While we spent some time completing a broad overview of previous work from the MAA in quantitative literacy, the document Quantitative Reasoning for College Graduates: A Complement to the Standards soon became our primary focus. The report was produced by the Subcommittee on Quantitative Literacy Requirements of the MAA's Committee on the Undergraduate Program in Mathematics (CUPM) and, as the report itself notes, it “sets a standard for a quantitatively literate college graduate and suggests reasonable means for the achievement of that standard”. An online version of the report can be found at the URL . The goals of the report are quite broad: In four sections, it presents a rationale for why educated citizens should be quantitatively literate, develops a definition of quantitative literacy, discusses strategies for implementing a curriculum focused on quantitative literacy, and concludes with a section discussing how to assess the success of such a curriculum. What impressed us most about the report was that it established a relatively concrete definition of a quantitatively literate individual:

In short, every college graduate should be able to apply simple mathematical methods to the solution of real-world problems. A quantitatively literate college graduate should be able to:

1. Interpret mathematical models such as formulas, graphs, tables, and schematics, and draw inferences from them.

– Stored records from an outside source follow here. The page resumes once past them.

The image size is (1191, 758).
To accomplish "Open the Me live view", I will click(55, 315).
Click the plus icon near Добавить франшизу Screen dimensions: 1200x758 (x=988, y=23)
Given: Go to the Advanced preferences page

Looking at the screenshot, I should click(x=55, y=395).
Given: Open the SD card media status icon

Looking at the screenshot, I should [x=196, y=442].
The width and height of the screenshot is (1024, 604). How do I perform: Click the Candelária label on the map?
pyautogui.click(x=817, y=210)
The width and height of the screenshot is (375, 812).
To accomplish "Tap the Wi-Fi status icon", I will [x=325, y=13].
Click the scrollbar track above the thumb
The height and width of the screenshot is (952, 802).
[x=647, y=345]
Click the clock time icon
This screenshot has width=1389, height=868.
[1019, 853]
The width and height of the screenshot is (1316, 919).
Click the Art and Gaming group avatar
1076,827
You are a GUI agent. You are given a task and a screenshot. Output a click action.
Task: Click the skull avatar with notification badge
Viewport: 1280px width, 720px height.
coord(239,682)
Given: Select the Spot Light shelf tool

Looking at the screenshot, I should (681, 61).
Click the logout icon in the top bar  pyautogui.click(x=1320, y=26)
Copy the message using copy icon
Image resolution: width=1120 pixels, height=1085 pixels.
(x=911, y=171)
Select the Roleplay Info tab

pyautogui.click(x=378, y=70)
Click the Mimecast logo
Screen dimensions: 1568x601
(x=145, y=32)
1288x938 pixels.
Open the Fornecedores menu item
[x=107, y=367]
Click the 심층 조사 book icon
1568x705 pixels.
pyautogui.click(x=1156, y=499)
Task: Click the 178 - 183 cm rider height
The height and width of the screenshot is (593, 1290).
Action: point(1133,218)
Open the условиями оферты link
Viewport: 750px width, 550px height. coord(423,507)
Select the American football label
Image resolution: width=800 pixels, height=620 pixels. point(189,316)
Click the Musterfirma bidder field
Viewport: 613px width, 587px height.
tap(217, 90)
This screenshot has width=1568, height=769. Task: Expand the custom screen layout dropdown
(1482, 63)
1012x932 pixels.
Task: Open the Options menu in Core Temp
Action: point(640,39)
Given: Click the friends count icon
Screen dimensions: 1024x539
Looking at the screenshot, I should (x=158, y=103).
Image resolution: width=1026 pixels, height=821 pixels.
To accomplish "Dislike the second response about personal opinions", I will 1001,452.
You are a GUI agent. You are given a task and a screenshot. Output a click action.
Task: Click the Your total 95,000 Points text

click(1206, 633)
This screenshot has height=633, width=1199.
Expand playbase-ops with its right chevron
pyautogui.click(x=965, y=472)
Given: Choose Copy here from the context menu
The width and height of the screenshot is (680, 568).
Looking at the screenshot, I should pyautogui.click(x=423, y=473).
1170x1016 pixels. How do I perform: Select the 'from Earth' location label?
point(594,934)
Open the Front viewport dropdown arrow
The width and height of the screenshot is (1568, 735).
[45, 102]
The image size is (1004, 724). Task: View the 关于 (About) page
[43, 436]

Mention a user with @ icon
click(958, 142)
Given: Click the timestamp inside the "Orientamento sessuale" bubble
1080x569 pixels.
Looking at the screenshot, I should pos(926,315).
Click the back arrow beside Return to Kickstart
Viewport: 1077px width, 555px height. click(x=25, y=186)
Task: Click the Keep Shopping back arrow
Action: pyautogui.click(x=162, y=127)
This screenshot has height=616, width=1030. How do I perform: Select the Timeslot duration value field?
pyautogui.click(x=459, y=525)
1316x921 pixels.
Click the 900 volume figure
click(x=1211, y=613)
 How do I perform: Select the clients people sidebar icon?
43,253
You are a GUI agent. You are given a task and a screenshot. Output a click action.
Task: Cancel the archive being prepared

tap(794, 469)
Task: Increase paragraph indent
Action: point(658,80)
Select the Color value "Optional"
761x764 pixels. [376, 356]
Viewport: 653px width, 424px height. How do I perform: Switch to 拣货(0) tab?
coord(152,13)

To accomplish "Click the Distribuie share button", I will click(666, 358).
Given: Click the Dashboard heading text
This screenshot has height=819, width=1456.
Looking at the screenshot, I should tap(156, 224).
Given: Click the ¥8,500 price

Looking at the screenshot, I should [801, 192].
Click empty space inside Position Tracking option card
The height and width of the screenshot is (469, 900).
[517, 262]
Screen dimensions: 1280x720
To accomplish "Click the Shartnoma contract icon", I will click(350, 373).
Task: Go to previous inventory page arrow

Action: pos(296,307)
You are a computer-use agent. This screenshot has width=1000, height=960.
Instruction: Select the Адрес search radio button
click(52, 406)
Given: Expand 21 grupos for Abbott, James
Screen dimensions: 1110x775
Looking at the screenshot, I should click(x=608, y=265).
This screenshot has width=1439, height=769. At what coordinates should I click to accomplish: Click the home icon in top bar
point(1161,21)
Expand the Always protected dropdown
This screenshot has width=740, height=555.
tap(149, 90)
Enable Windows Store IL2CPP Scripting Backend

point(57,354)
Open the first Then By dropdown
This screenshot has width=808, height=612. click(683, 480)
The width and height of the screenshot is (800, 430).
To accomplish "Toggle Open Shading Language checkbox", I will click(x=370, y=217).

2. Represent mathematical information symbolically, visually, numerically, and verbally.

3. Use arithmetical, algebraic, geometric and statistical methods to solve problems.

4. Estimate and check answers to mathematical problems in order to determine reasonableness, identify alternatives, and select optimal results.

5. Recognize that mathematical and statistical methods have limits.

In an appendix to the report available at the URL , this definition is fleshed out even further with a specific list of mathematical topics that address these skills, divided into the broad mathematical subject areas of arithmetic, geometry, algebra, statistics, and “other”. This topic list (taken verbatim from Appendix B of the report) became the basis of our assessment tool for looking at the quantitative literacy of Knox students:

ARITHMETIC

• estimation

• percentage change

• use of calculator: rounding and truncation errors; order of operations.

GEOMETRY

• measurement: units and conversion of systems; length; area; volume.

• "familiar'' shapes: rectangles, triangles, circles, cubes, cones, cylinders, spheres, the Pythagorean relationship.

• angles: slopes of lines; parallel and perpendicular lines; right angles; similarity.

• complex shapes: approximation by "familiar" shapes; solution region for a system of linear inequalities in the plane.

ALGEBRA

• linear equations: equations in one unknown; systems in two unknowns; methods of solution.

• proportionality

• graphs and tables: constructing; reading, interpreting; extrapolating from; the notions of direct and indirect variation.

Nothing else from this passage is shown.